The journal Science recently published an intriguing study of the health effects of long-term space flight. Astronaut Scott Kelley spent almost a year aboard the International Space Station between March 2, 2015 and March 27, 2016. His identical twin brother, Mark Kelley, remained here on earth. At the conclusion of the space flight, Scott and Mark’s health was evaluated and compared. Since they are identical twins and a near perfect physical and identical match, they were the ideal subjects to compare and contrast human responses to extended space travel.
Scientists discovered the telomeres, the protective caps on the ends of our chromosomes, were elongated in Scott Kelly, who went into space, compared to those of his brother, Mark, who remained on earth. A change in this genetic material is a biological sign of aging and potential health risks, such as cancer and heart disease. Scientists also found changes in Scotts chromosomes and some damage to his DNA. Beyond these genetic effects, Scott’s retina and carotid artery thickened. Researchers also noted a reduction in Scott’s cognitive skills. Scott noted that he did not return to normal for eight months.
The International Space Station is in what is called “low earth orbit” and is still protected by earth’s magnetic shield. When astronauts leave low earth orbit to travel to the moon or the planets, they will be exposed to much higher levels of radiation. This is a big concern for scientists.
Back here on earth we remain for the most part oblivious to these scientific findings. Instead, we are focused on the arrival of Spring and the blossoming of trees and all kinds of plants. Indeed, one name we give to Passover is “Chag Ha-Aviv” – “The Festival of Spring”. There is a blessing we recite upon seeing trees budding in the springtime. It goes like this: “Blessed are You, sovereign of the Universe, whose world lacks nothing. You created beautiful creatures and lovely trees for human-kind to enjoy.”
The blessing is saying that G-d created our world and gave us everything that we need to live. We, in turn, are perfectly fitted to life on earth. G-d has withheld nothing from us. When we leave earth’s environment, however, all that changes. We must make all kinds of adjustments to survive and adapt to life when we leave the earth. Even in low earth orbit, 1200 miles altitude, we find that our bodies undergo changes.
The British philosopher Alan Watts, who was very popular in the 1960s and 1970s, writes about the relationship between human beings and the earth where we live. He writes that we do not “come into” the world, as we say when we talk about someone’s birth. Rather, says Watts, we “grow out” of the world, like a leaf grows out of an oak or an apple grows out of an apple tree. To say that we “come into” the world posits a world that is something “other” than we are. It means that we are separate from the world and from nature. Thinking of our birth in that way leads to alienation. It makes us think of ourselves as strangers on our planet, temporary visitors, or, as Watts puts it so vividly, “a momentary flash of consciousness between two eternal blacknesses”.

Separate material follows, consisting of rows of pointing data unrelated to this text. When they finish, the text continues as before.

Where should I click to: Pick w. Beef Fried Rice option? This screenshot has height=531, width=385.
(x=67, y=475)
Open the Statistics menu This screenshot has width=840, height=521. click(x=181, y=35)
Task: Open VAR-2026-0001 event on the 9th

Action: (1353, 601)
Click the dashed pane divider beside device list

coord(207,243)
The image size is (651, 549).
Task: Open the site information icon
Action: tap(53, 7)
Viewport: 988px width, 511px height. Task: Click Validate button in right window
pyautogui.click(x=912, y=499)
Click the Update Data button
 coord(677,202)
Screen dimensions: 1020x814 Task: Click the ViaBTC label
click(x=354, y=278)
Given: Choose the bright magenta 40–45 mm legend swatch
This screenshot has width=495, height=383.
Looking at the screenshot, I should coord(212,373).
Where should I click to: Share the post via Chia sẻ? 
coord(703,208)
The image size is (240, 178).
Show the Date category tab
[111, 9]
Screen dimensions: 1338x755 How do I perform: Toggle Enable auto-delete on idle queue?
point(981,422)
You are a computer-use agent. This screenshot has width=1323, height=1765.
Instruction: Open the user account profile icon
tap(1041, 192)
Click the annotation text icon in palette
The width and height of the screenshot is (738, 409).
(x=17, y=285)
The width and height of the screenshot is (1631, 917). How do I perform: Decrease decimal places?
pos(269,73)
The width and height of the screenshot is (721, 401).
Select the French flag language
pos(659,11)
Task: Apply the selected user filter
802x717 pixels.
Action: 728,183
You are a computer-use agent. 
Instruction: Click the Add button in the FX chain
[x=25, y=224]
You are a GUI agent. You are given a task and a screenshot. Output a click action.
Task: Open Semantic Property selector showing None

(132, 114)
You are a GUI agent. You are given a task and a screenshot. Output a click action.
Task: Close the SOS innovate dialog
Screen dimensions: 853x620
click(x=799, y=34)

Watts suggests that when we think of ourselves as “growing out of the world” instead of “coming into” it, we change our perspective toward our relationship to the earth. In speaking of “growing out” of the world, like a leaf grows out of a tree, we recognize our “oneness” with our world and all that dwells upon it. The problem is, according to Watts, that few people recognize this. Instead, we understand life as a competition and strive to subdue the world and master it. We are in constant contention with the world and with its creatures. Perhaps only on Shabbat, when we cease from our labors and stop for a day from wresting our livelihood from the earth, when we refrain from competition, do we catch a glimpse of the world as it truly could be. Only on Shabbat, our day of rest and contemplation, a day of peace and wholeness, could we see that there may be a better way to think about our relationship to the world.
Returning to the blessing upon seeing a leafing tree: This blessing, which includes the words, “Your world lacks nothing”, implies that the world is perfect. Yet we know that nothing is further from the truth. As Rabbi Norman Lamm, former Chancellor of Yeshivah University once commented recently about this prayer, “ln a world of suicide bombers and rampant international anti-Semitism, of drug culture and AIDS, of racism and genocide…… [can the world be said to be “perfect]?” For Rabbi Lamm the idea of this being a “perfect world” is a “Sacred Fiction” – “a statement,” he writes, “that defies common sense but, ultimately leads to uncommon truths.”
What are those “uncommon truths?” Perhaps when we go outside in the spring and see the beauty and harmony of Nature, we can believe that in our own messy lives’ harmony is possible. We can believe that instead of exploitation and destruction of our environment we can find a way to live in peace, at one, with our home, the earth. When we see the miracles of G-d’s world unfolding before our eyes, we can believe in what may seem impossible. We can believe that G-d liberated a throng of slaves from Egypt in this spring month and tasked them with being a “Holy People” and a “Light Unto the Nations”. When we go out and see the perfection of G-d’s world, we can believe that we too, can make our world more perfect.